### WHAT YOU WILL DO
In the article about Slovakia below, do these statements agree with the text? (a) Fico has served as prime minister four times since 2006. (b) The 2016 anti-corruption protesters forced Fico to resign. (c) Zuzana Caputova has decided to run for president again. Answer yes or no for each and quote the deciding words.

### SELECTED PASSAGE
# # #
Slovakia Is at a Dangerous Moment

Slovakia Is at a Dangerous Moment
Denes Erdos/Associated Press

“Fico was shot”. The message arrived in one of my group chats shortly after 3 p.m. on Wednesday. I checked the news and forwarded what I could find out to my friends and family. Information was limited, and headlines like “Robert Fico Was Shot After the Government Meeting in Handlova” seemed absurdly matter-of-fact.

Yes, Mr. Fico, Slovakia’s prime minister, has been a controversial figure. But could he really have been shot multiple times on a weekday afternoon in May? On Friday, he remained hospitalized in serious but stable condition after undergoing surgery.

Slovakian politics are deeply polarized in ways that have tipped into rhetorical and even physical violence. Journalist and activists, particularly women, have received online threats. In 2016 I was attacked on the way home from work. In 2022 two men were fatally shot outside a gay bar in an attack that may have been politically motivated. Last fall, two former ministers brawled at a press event.

But in large part, the hateful rhetoric — of which there is lots — is confined to the internet, and it has become normalized. Lawmakers, activists and journalists take it to be the price of participating in civic life. We reassure ourselves that those who write threatening messages online are not usually the ones who carry them out.

That’s not to say the atmosphere hasn’t had an impact on politics. Zuzana Caputova, the progressive departing president and a civil rights lawyer, has been open about the fact that death threats against her and her family helped her decide not to run again.

But someone has now shot the prime minister. In retrospect, it seems that the hateful rhetoric was gradually, inevitably building to violence, and we are waiting in this dangerous moment to see what comes next. Either the attack will trigger harsh action from the government and make everything worse. Or cooler heads will prevail, and we will pause, pick up the pieces of our fractured country and try to put them back together.

It’s hard to overstate the magnitude of the presence of Mr. Fico in Slovakian politics. A former Communist Party member and a founding member of the Smer party, which, in its early incarnation, was a party of the center-left, he has been prime minister four times since 2006. His relationship with the mainstream media started frosty and deteriorated from there. There have been frequent allegations of corruption. Anti-corruption protesters in 2016 demanded, unsuccessfully, that he and his deputy resign.

But it was the murder of the journalist Jan Kuciak and his fiancée, who were shot dead in their apartment in 2018 when Mr. Kuciak was in the middle of an investigation into political corruption, that really seemed to split Slovakian politics. Large-scale demonstrations — some with mock gallows and coffins — again demanded his departure. That time they succeeded.
# # #
### GIVEN INFORMATION
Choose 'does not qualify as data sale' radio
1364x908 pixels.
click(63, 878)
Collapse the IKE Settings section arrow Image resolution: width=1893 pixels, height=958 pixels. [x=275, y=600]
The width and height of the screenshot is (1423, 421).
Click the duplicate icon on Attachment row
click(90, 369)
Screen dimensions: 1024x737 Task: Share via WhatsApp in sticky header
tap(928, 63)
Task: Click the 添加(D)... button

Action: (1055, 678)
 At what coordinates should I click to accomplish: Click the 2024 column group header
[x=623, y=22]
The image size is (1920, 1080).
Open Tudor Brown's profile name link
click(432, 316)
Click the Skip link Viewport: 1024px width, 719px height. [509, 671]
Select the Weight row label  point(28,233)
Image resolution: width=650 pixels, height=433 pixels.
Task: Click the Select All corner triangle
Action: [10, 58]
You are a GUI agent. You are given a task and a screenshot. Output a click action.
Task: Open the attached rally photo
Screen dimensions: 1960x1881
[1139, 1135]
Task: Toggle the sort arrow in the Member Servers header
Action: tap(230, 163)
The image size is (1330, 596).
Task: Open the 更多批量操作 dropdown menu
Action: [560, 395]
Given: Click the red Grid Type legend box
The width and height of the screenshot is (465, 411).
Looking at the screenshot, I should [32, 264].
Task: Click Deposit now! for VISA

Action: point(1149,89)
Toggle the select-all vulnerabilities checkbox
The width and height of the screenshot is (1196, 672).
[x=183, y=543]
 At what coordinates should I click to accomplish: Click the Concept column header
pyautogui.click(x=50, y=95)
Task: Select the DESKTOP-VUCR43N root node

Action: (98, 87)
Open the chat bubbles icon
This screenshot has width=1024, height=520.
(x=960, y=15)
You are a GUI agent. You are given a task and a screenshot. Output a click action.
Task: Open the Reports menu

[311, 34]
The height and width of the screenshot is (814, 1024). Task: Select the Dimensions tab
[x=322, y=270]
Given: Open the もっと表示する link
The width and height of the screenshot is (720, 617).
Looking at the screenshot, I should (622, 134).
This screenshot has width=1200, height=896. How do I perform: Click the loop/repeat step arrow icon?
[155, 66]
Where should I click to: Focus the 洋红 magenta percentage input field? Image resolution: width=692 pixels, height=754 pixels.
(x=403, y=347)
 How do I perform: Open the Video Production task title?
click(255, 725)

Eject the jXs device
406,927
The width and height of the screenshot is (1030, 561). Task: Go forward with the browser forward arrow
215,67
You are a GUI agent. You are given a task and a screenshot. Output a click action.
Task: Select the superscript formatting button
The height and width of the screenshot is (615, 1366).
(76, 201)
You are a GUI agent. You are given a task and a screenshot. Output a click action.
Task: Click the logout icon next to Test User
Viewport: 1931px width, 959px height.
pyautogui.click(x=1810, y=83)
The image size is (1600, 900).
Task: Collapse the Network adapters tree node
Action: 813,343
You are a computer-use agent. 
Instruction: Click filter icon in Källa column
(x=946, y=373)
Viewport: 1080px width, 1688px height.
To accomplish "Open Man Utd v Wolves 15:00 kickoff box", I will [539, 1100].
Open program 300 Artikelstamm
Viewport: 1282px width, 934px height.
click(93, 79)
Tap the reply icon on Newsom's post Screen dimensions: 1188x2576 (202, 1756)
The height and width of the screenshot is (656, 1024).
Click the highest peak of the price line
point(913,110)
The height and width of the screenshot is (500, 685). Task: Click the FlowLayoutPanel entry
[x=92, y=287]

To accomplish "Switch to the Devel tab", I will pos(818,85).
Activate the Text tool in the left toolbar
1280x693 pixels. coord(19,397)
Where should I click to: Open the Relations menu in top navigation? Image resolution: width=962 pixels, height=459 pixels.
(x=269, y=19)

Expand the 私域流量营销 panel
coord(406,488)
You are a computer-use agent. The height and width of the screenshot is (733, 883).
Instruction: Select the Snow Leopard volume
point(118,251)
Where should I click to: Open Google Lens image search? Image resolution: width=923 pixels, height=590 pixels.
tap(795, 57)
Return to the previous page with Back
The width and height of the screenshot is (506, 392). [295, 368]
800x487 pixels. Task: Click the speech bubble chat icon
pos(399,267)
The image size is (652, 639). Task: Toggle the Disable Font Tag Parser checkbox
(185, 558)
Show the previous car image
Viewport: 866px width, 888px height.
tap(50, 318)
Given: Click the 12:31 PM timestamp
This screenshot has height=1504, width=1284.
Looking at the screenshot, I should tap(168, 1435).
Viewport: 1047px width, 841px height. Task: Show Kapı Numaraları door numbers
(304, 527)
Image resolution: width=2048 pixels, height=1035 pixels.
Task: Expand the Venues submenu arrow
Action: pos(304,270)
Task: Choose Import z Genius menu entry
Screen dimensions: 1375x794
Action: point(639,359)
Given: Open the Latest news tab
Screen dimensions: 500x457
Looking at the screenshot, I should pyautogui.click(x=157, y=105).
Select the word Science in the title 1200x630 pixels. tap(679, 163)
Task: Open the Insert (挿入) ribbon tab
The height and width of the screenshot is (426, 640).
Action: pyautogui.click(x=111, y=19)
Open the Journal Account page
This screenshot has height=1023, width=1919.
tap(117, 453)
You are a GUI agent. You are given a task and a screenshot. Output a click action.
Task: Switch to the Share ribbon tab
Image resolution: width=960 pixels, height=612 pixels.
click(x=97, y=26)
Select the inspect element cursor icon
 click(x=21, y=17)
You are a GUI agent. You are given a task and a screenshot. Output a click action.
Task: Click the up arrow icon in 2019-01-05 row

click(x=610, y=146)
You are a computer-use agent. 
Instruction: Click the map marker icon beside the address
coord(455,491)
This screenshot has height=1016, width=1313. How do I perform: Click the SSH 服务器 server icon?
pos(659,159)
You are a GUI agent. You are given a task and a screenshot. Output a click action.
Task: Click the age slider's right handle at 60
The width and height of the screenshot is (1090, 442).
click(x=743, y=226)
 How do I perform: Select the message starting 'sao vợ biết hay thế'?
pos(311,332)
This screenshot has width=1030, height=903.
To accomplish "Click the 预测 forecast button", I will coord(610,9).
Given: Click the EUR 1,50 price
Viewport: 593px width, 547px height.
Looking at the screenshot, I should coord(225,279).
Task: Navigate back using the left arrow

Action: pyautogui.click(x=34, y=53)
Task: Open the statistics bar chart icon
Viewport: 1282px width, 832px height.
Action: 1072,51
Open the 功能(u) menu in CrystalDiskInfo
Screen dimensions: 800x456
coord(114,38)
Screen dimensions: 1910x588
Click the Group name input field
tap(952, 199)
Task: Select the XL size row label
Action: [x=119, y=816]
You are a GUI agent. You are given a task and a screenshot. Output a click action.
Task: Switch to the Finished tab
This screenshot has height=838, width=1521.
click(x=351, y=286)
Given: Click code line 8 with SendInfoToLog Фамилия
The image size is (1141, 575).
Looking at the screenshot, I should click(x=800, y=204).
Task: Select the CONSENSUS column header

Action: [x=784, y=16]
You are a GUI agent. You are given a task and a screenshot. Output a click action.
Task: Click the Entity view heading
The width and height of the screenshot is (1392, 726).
# # #
### YOUR SOLUTION
(a) Yes: "he has been prime minister four times since 2006"
(b) No: "demanded, unsuccessfully, that he and his deputy resign"
(c) No: "helped her decide not to run again"